4) Eat more slowly. Eating more slowly makes it much less likely for you to overeat since the “full” signal from your stomach lags behind your actual state of fullness. You can be full well before you actually feel full by eating too quickly, so eating is a hurry is a surefire way to overeat. Fullness, the sense of satiety after a meal, is an important biological signal that shouldn’t be ignored.
5) Take walks. A walk after dinner or on weekend mornings wont feel like work, but you can be assured that you’re burning calories and benfitting yoru metabolism.
6) Stop using sugar. Nowadays we have a wide range of alternatives to sugar, such as the xylitiol, so there’s really no excuse left for using sugar in any foods or drinks.

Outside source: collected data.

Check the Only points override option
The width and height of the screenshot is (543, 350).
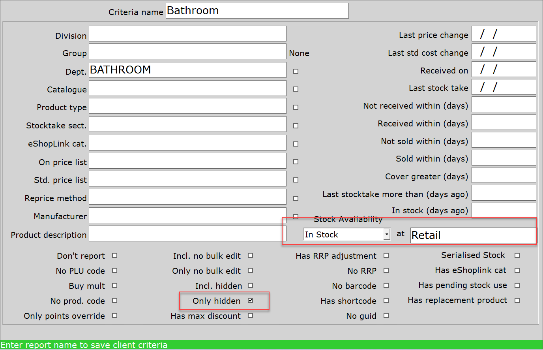point(114,316)
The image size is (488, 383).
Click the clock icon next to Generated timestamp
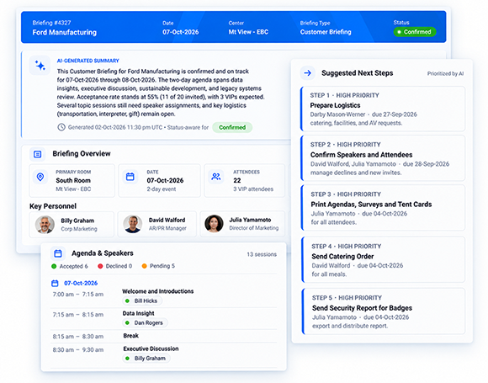[61, 127]
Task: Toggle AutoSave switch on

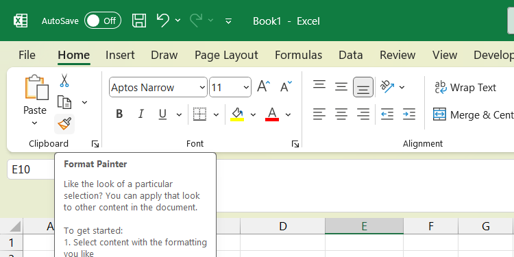Action: point(103,21)
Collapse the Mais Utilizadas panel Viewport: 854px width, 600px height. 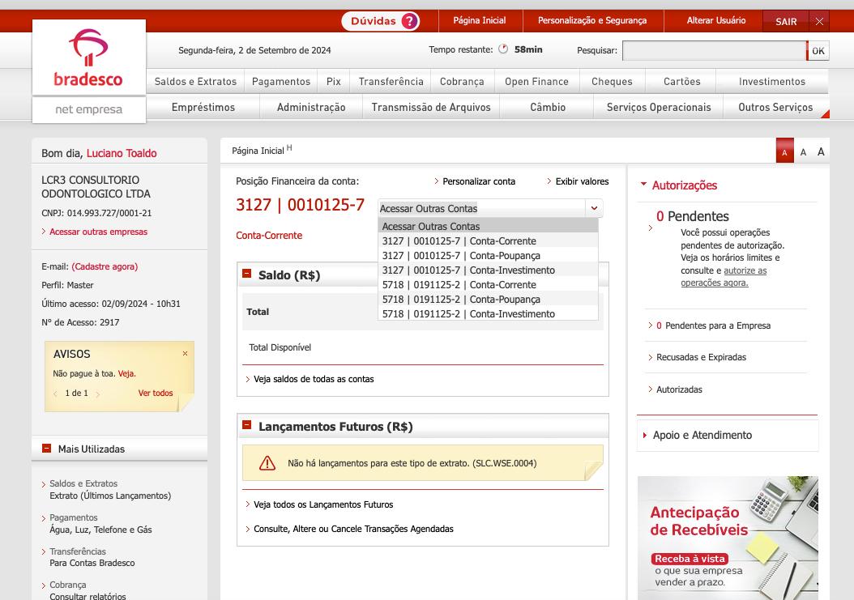click(x=47, y=449)
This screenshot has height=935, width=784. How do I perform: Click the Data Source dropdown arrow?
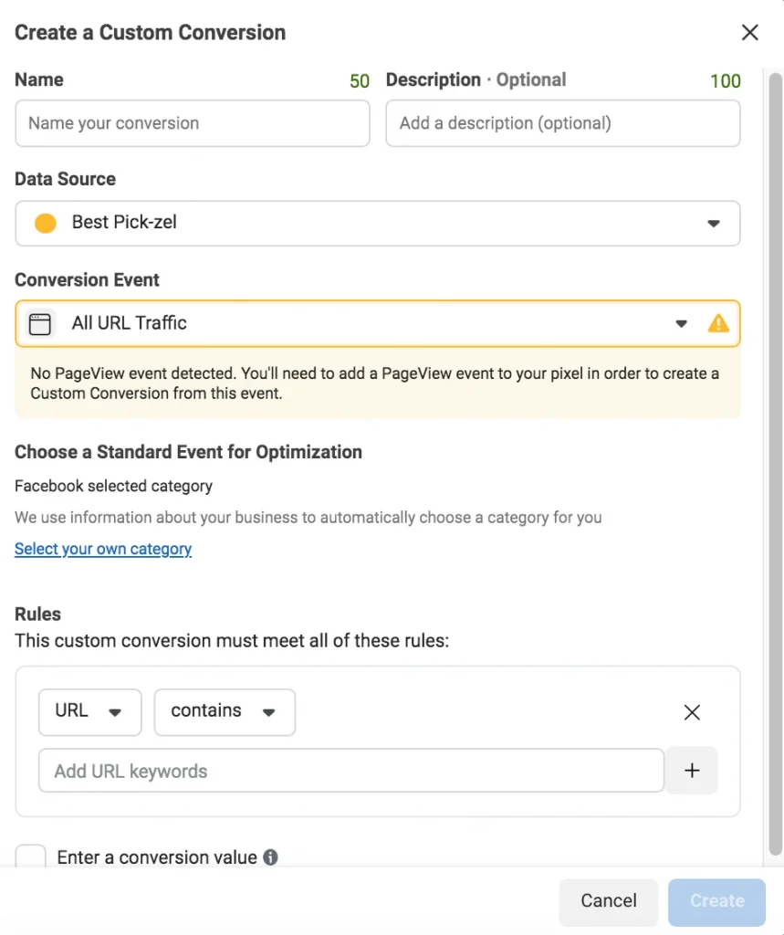(x=714, y=224)
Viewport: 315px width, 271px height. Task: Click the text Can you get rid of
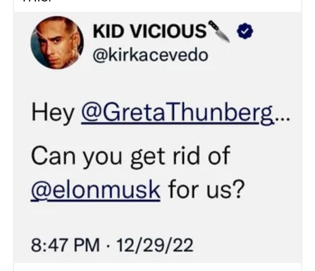pyautogui.click(x=130, y=156)
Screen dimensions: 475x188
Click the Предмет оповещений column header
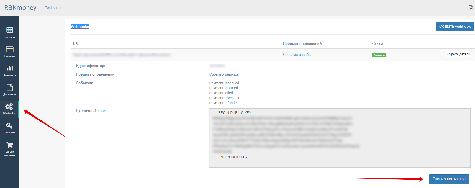(302, 44)

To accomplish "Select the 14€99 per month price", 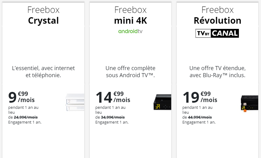I will (113, 97).
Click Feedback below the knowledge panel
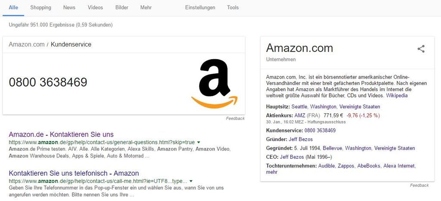This screenshot has height=201, width=441. click(x=419, y=185)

7) Get enough sleep. Researchers aren’t sure why, but there is an association between getting enough sleep (or not) and body weight.
8 ) Ditch that bathroom scale. Buy a tape measure or skin caliper, or have your bodyfat percentage measured at your gym. As you gain muscle and lose fat, your overall weight might not change that much even though you’re getting leaner since muscle tissue weighs substantially more than fat. Bathroom scales don’t tell you how lean you are, and needlessly discourage people who may in fact be making great progress towards leaning up.

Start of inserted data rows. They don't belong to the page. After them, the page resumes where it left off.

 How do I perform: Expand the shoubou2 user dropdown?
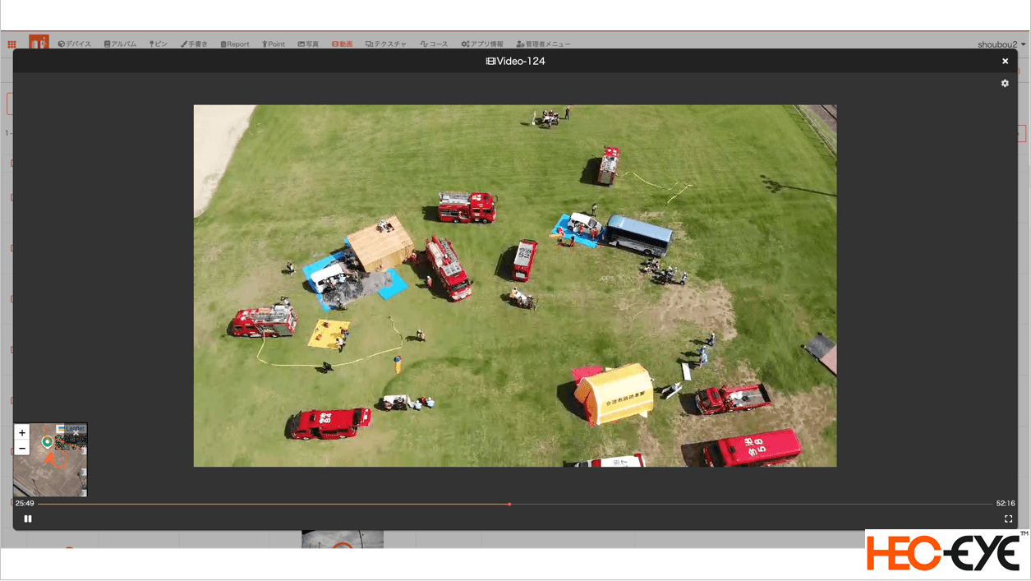1001,44
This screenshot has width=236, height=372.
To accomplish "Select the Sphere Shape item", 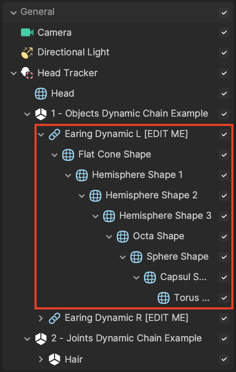I will point(177,257).
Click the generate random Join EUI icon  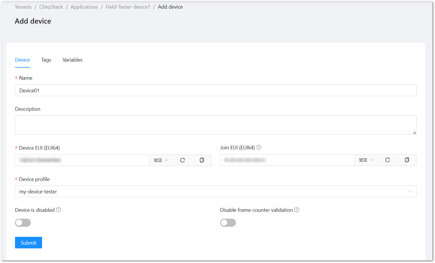(388, 160)
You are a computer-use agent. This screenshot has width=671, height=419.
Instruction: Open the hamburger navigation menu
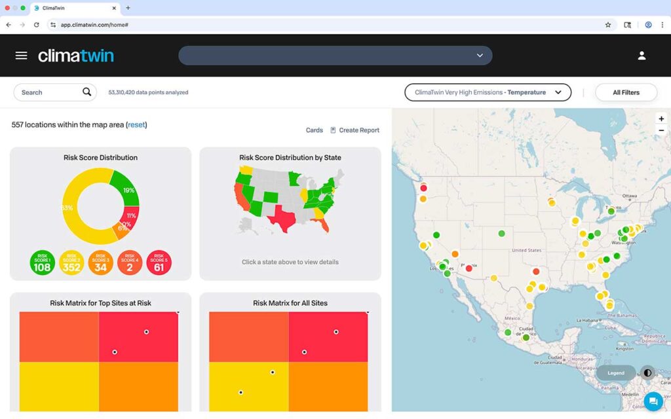(21, 55)
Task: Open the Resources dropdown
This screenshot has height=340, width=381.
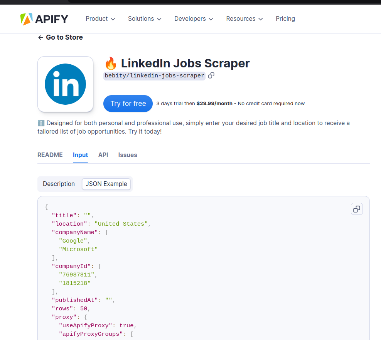Action: coord(244,19)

9) Use a Carb Blocker. Cutting down on the carbs is a proven way to increase fat loss but it’s not always possible to avoid them. Keep a bottle of Carb Blockers on hand so you can enjoy high carb foods once in awhile without sabotaging your exercise and weight loss results.
10) Be patient, and be consistent. It takes a long time to lose fat, unfortunately, longer than most people expect or desire. It’s best to accept that and commit to making permanent the lifestyle changes like eating right and exercising . Once you’ve done that, just stay on tack and be consistent, the fat will come off bit by bit. It’s best to stay positive and focus on the long term benefits and results versus trying to shed some arbitrary number of pounds in some arbitrary time frame, as you’ve seen with sill “Lose 30 lbs in 30 days!” type advertisements.